▶ **SELECTED TEXT**:
--- --- ---

Hydroponics companies in Canada are already gearing up for an expected “huge influx” of customers once recreational marijuana is legalized in 2018.
The potential home-grow market for adult-use cannabis is being compared to alcohol’s home brew segment, thus opening the door for entrepreneurs, The Globe and Mail reported.
Some companies, such as British Columbia-based nutrient maker and hydroponics wholesaler Green Planet Wholesale, are scaling up manufacturing and distribution capacity to meet the expected demand.
In October, Alberta-based Aurora Cannabis (Toronto Stock Exchange: ACB) spent 3.9 million Canadian dollars ($3 million) to acquire BC Northern Lights Enterprises, a Vancouver-based company that makes home cultivation kits.
The Globe and Mail noted that the home-grow market is unlikely to ever make a significant dent in overall cannabis demand because federal legislation proposes capping the number of plants per household at four.

--- --- ---

▶ **SUPPLIED MATERIAL**:
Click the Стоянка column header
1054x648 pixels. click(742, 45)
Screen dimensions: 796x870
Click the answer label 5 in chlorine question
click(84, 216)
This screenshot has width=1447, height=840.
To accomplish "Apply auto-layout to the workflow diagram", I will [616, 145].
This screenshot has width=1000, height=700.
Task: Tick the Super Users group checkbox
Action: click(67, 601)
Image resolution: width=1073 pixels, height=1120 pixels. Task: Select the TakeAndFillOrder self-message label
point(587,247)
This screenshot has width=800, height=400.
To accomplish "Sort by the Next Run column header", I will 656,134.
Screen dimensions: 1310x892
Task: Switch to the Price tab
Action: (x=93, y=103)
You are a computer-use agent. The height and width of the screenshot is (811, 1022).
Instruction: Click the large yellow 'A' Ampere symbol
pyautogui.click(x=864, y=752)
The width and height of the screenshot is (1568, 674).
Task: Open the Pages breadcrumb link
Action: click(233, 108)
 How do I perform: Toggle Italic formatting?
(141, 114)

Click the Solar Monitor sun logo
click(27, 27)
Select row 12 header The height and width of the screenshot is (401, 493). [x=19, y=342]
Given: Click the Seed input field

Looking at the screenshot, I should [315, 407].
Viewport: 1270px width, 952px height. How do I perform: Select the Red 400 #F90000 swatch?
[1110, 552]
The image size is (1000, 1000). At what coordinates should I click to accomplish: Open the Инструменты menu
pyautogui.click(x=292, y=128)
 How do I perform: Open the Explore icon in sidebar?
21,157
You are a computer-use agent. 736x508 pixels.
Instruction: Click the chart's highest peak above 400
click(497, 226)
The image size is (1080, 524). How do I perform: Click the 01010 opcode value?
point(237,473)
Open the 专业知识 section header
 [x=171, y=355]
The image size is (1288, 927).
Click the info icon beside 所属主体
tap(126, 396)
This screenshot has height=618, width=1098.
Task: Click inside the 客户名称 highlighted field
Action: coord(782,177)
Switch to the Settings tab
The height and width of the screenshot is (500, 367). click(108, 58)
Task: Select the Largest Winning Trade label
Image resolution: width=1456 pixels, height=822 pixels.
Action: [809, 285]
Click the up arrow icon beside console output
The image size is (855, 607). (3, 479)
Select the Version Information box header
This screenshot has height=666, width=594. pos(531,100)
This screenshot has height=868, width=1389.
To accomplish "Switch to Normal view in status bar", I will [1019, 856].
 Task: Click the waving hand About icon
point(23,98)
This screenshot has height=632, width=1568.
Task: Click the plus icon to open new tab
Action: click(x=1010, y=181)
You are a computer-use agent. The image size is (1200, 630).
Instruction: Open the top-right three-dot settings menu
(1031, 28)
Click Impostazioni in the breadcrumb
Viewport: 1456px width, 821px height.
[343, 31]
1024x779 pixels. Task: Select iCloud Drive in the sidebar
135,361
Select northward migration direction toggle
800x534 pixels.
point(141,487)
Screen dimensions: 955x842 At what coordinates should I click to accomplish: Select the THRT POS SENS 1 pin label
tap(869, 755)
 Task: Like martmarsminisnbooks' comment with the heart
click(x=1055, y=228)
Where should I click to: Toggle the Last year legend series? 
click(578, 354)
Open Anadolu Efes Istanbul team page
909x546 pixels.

--- --- ---

▶ **QUESTIONS**:
[a] Rewrite the article on home-grown cannabis in Canada from "Some companies, such" to "home cultivation kits.", replacing "home cultivation kits" with "home-grow kits".
[b] Write the next part of the article on home-grown cannabis in Canada, picking up after its final sentence.
The rows are separate material, unrelated to the article on home-grown cannabis in Canada.

▶ **EXERCISE ANSWERS**:
[a]
Some companies, such as British Columbia-based nutrient maker and hydroponics wholesaler Green Planet Wholesale, are scaling up manufacturing and distribution capacity to meet the expected demand.
In October, Alberta-based Aurora Cannabis (Toronto Stock Exchange: ACB) spent 3.9 million Canadian dollars ($3 million) to acquire BC Northern Lights Enterprises, a Vancouver-based company that makes home-grow kits.

[b]
Toronto-based hydroponics store Grow It All expects an initial surge in business to taper off as more retail outlets come online.
And some provinces, such as Quebec and Manitoba, are banning home cultivation of adult-use plants altogether.
However, patients in those provinces will still be allowed to grow medical marijuana for personal use.
That market has soared in recent months. From Jan. 1 to June 30, the number of Canadians registered to grow their own medical cannabis or those designated as growers for others skyrocketed 242%, to 6,800 people.